Q: How can we get trustees to take a longer term view of the financial health of the charity including donor satisfaction instead of focusing on the year on year cash in/out?

February 20, 2018      techwise

Question from Giles Pegram, CBE, record-breaking fundraising director, NSPCC.

Many people give relatively little weight to the long-term consequences of actions and focus on the short-term ones (present bias). At the same time, most of us will try to minimize the cognitive effort required to complete a task (cognitive miser).

Computing the longer-term financial health of a charity is a demanding cognitive task. Compared to that, considering the short-term outcomes is relatively easy and it might be why this is the primary focus of trustees. What is more, a longer-term view might also require access to information that might not be readily available to trustees e.g., number of donors lapsed, donor satisfaction. Instead, yearly financial numbers might be more accessible to them and that’s what they base their judgment on.

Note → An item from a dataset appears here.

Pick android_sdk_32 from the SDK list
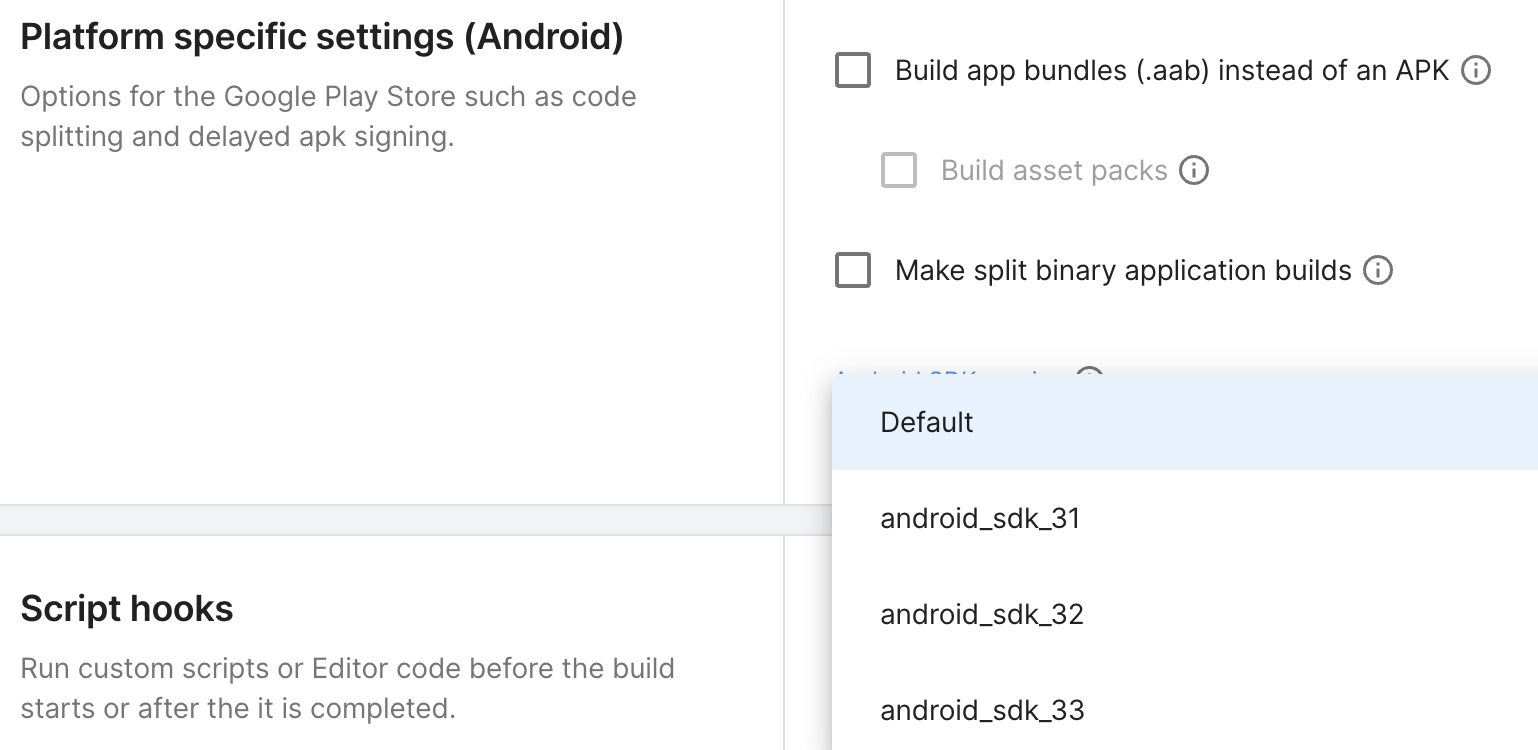The width and height of the screenshot is (1538, 750). (981, 614)
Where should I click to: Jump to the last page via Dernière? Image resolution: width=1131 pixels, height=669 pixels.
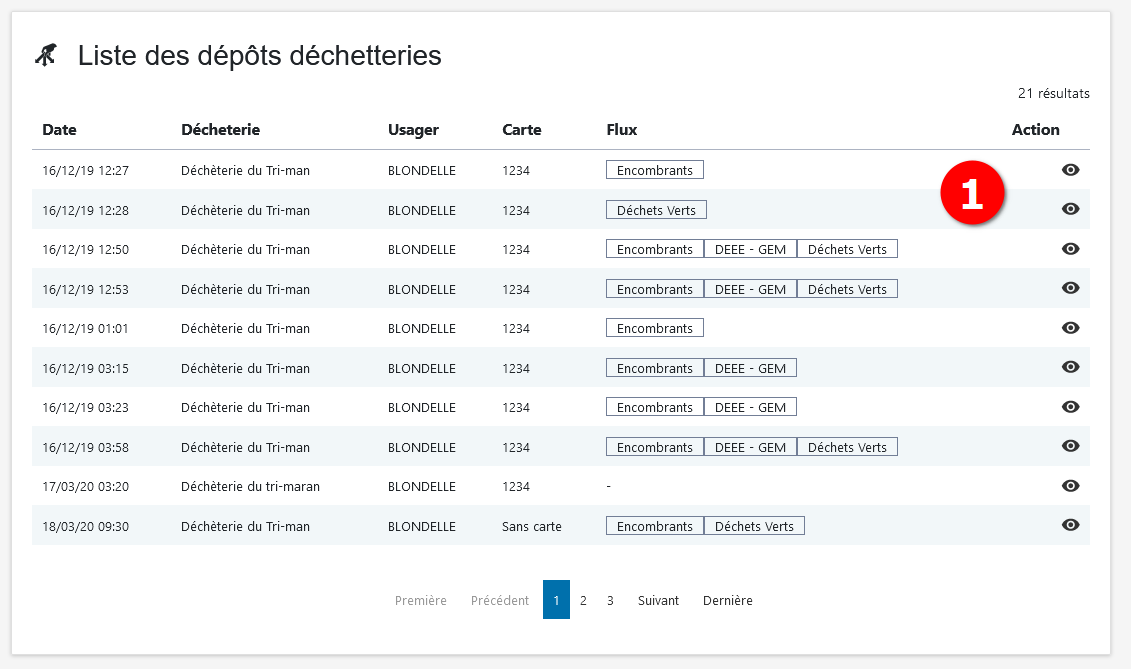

In other words, trustees might focus on the short-term only because it’s easier to do so discounting in the process any long-term impact. If that’s the case, their focus might shift if they could:

  1. Easily see the future. Remove any cognitive or other effort required to imagine long-term financial performance by providing trustees with the big picture. This should take into account all the information that they typically ignore.
  2. Easily compare the future to the present. Short-term and long-term impact should be presented side-by-side. The long-term risks and benefits need to be evaluated at the same time and with the same measures as the short-term ones.
  3. Treat the future as the present. Ask them a simple question: If the long-term impact were to happen tomorrow (rather than 3 years later), would you do something different?